### Work to do
(1) In the OAuth interoperability text, how many flows does RFC6749 define for a client to obtain a token?
(2) Restate the paragraph of the OAuth interoperability text that begins "The core spec deals with interop" as a brief bulleted list that keeps its main facts.

## start Quoted passage

From many conversations that I've had with people over the past few
years, it's been clear to me that there's a significant amount of
confusion about the state of interoperability in OAuth. All notions of
profiles and deployments aside, I believe that many people have
different ideas about *what* exactly is meant to be interoperable within
OAuth, and these expectations lead to premature declarations of OAuth
being non-interoperable. The truth is that there are a lot of moving
parts in OAuth and different parts of the protocol family deal with
interoperability between different pieces. I'm going to attempt, here,
to lay out what I see as the fundamental interop concerns that each
component deals with, and hopefully this can help drive the conversation
forward in a constructive manner:
RFC6749: client <-> AS
The core spec deals with interop between the client and the
authorization server, in four different flows that tell the client what
it needs to do to get a token. (Five if you count refresh tokens.) The
resource owner/user agent are used as mechanisms to facilitate the
interaction between these parts, but they are by and large passive
carriers of the information being passed along the front channel. It's
important to realize that RFC6749 doesn't say anything about
interoperating with the protected resource. It's also important to
realize that RFC6749 doesn't say anything about interop between the
resource owner/user agent and the client, or between the resource
owner/user agent and the AS. The core is, by design, silent on these
matters.

## end Quoted passage
## start Given entries

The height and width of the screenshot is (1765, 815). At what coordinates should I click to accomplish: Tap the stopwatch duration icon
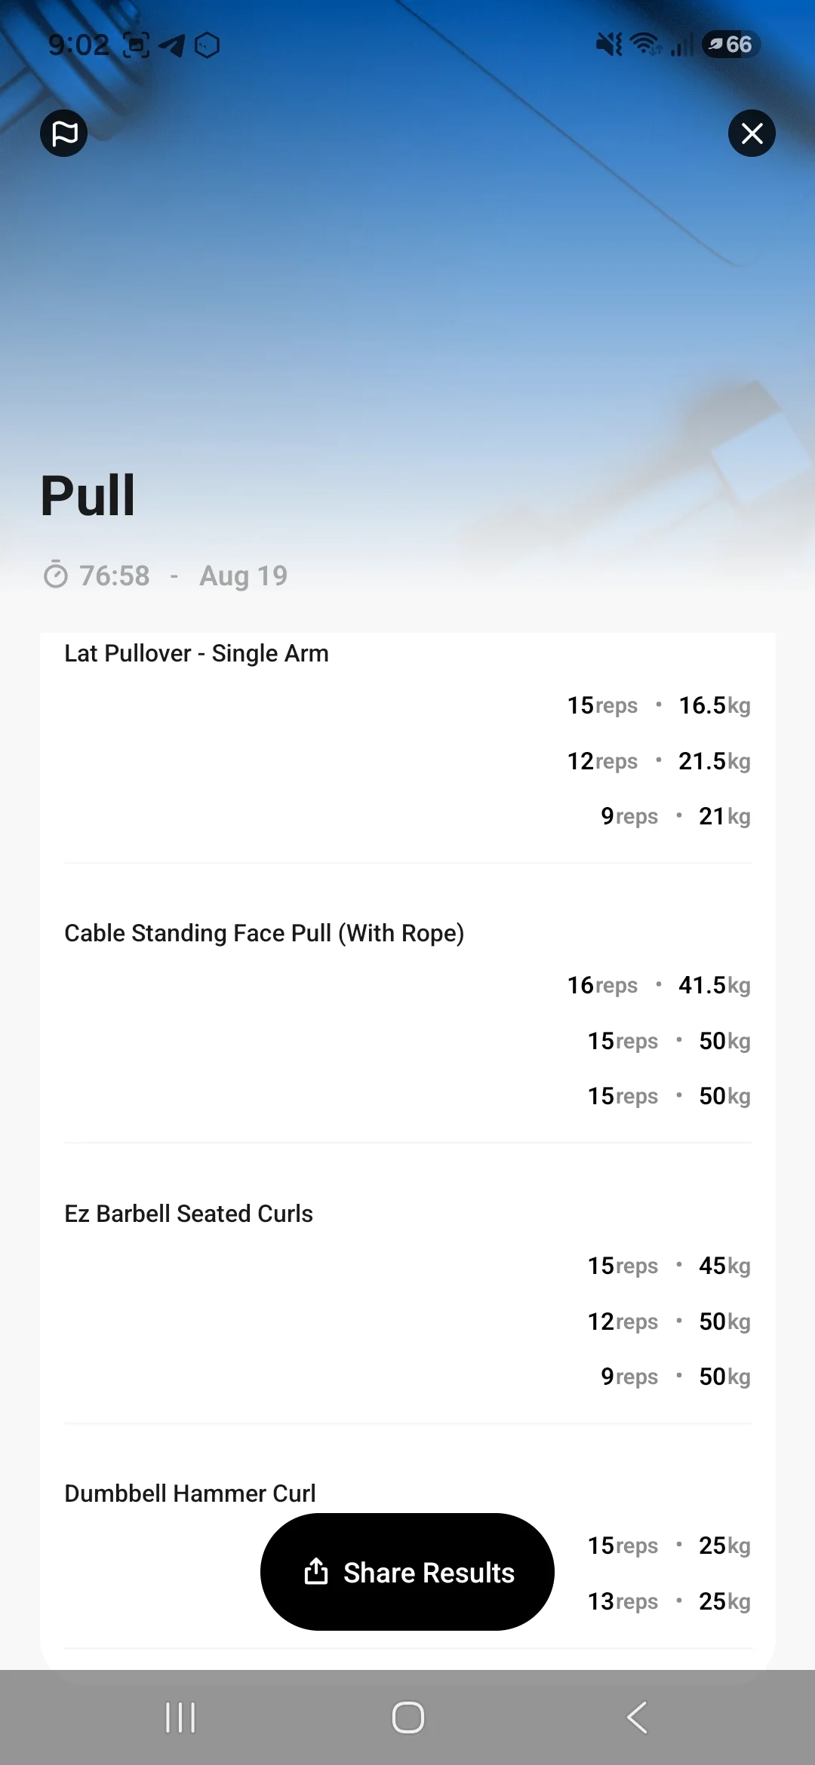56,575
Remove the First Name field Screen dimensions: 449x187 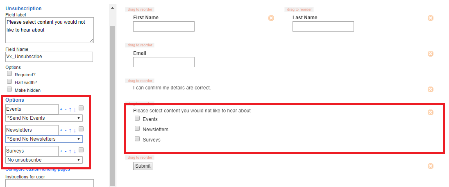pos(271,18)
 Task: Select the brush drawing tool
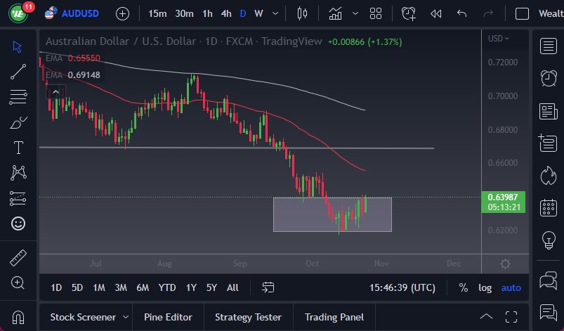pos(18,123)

## end Given entries

### Answer set
(1) Four flows, or five if refresh tokens are counted.

(2)
- RFC6749 covers interoperability between the client and the authorization server.
- It defines four flows by which the client obtains a token, or five if refresh tokens are counted.
- The resource owner and user agent facilitate this interaction but are largely passive carriers of front-channel information.
- RFC6749 says nothing about interoperating with the protected resource.
- It is also silent on interoperability between the resource owner/user agent and either the client or the authorization server, by design.